The quality of your video directly depends on the size of your slides, also known as the "Story Size". If you have slides that are smaller then the dimensions of your video it will become squashed and blurry when you publish. Even though it looks fine while you are building the project. If you are able to increase the size of the slides this should fix the issue.

We were not able to do this as we had many markers thought the many story lines we just created that we would have had to go through and reposition. So our work around was to have the video open in browser and not in the slide when you click the video. However the video still sat in the slide looking gross.

As far as I can tell you cannot use a marker to make a play button that opens the video in the browser. They only work for videos that play in the slide. So our compromise was to right click the video and set a poster frame that was an image of a play button. We had videos if varying dimensions, but since the video is not playing in the slide we changed the dimensions of the in slide video to match the play button image. Changing these does not have any effect on the video that opens in the browser once the user clicks. The only downside is that the play button gets a bit grainy like the video preview. But this is much less noticeable.

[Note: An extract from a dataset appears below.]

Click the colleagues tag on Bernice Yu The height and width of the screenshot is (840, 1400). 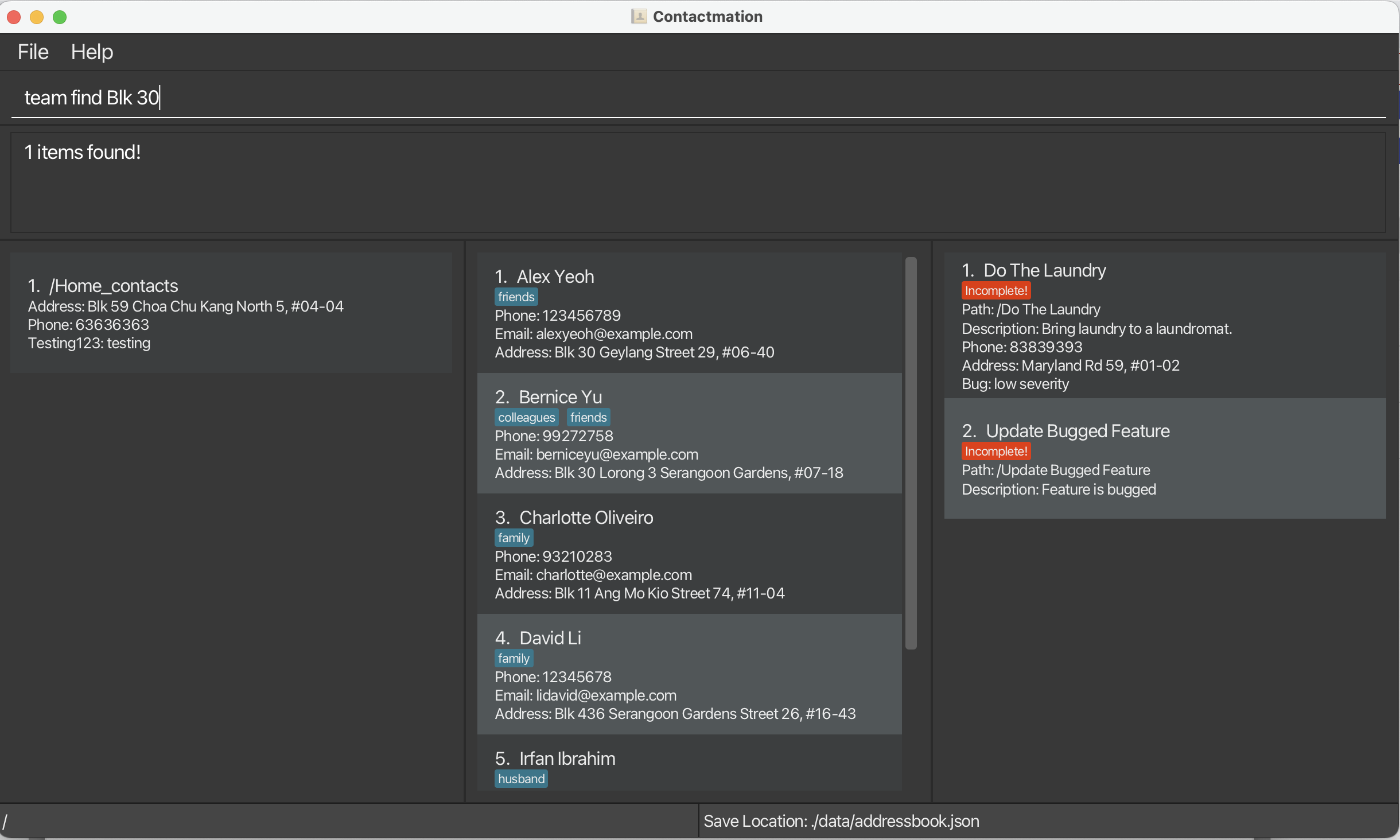pyautogui.click(x=526, y=417)
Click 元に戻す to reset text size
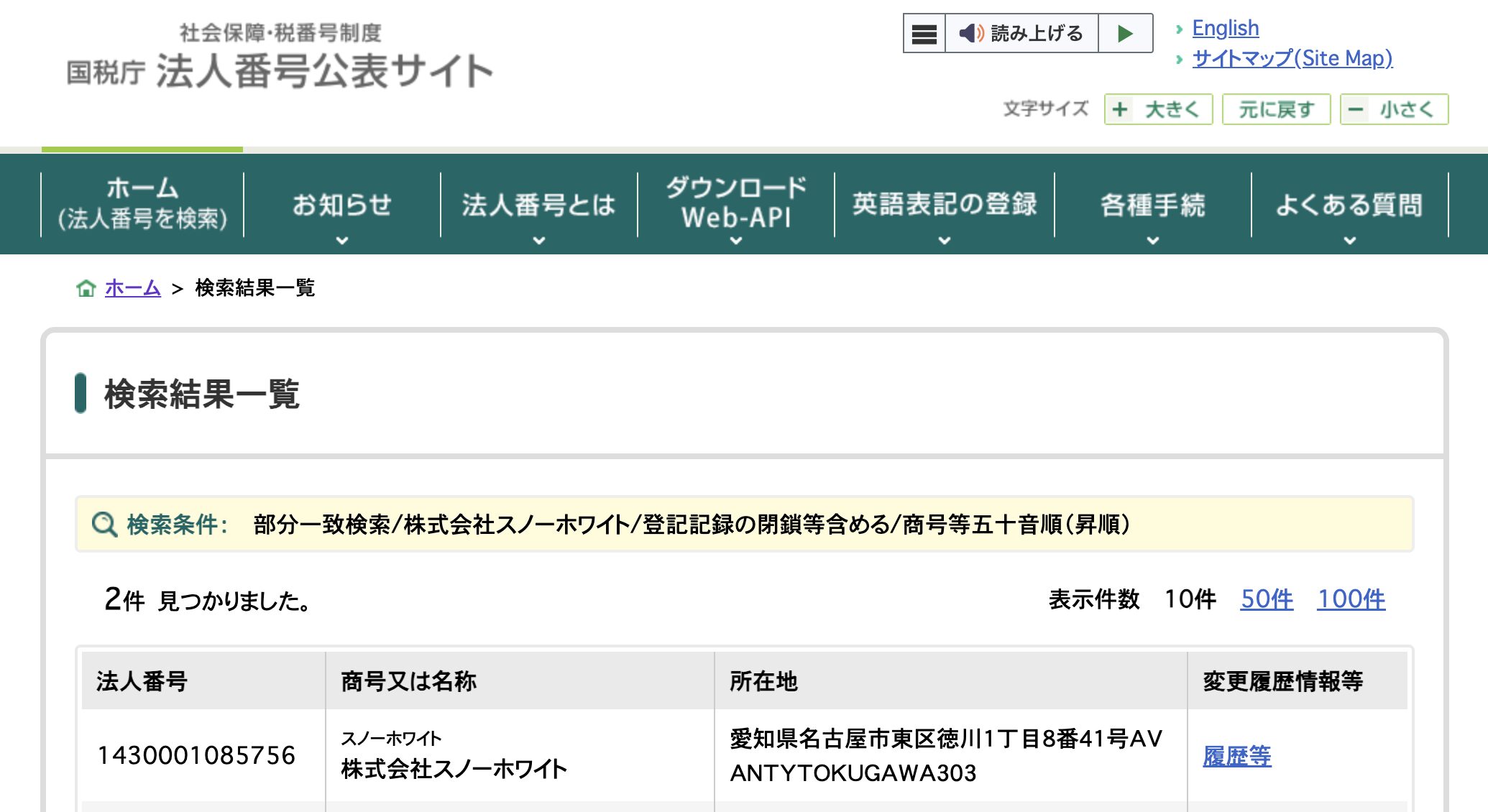The image size is (1488, 812). coord(1276,109)
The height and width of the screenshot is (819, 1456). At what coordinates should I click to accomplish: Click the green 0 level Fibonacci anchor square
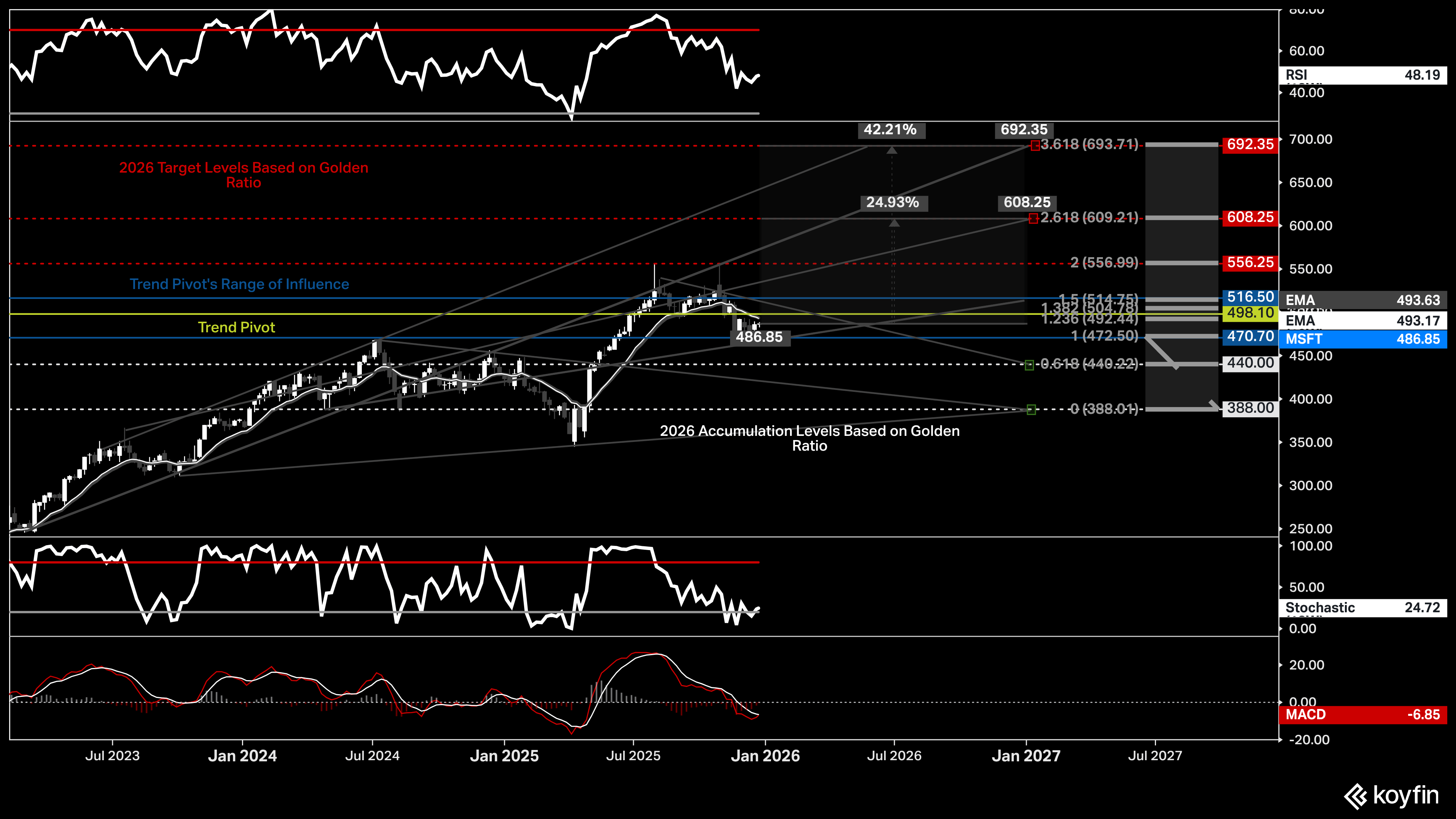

On a side note, when working with a poster frame in a published story line i kept seeing an issue where the "play button" would disappear when the slide was kept open for the duration of the video. We got around this by extending the timeline of that slide and then dragging the video layer out to the new duration. My best guess is that this is caused by a coding conflict where the time line and the video end at the same moment. Cause once I added just an extra second of duration to the timeline of the slide the key frame would no longer vanish.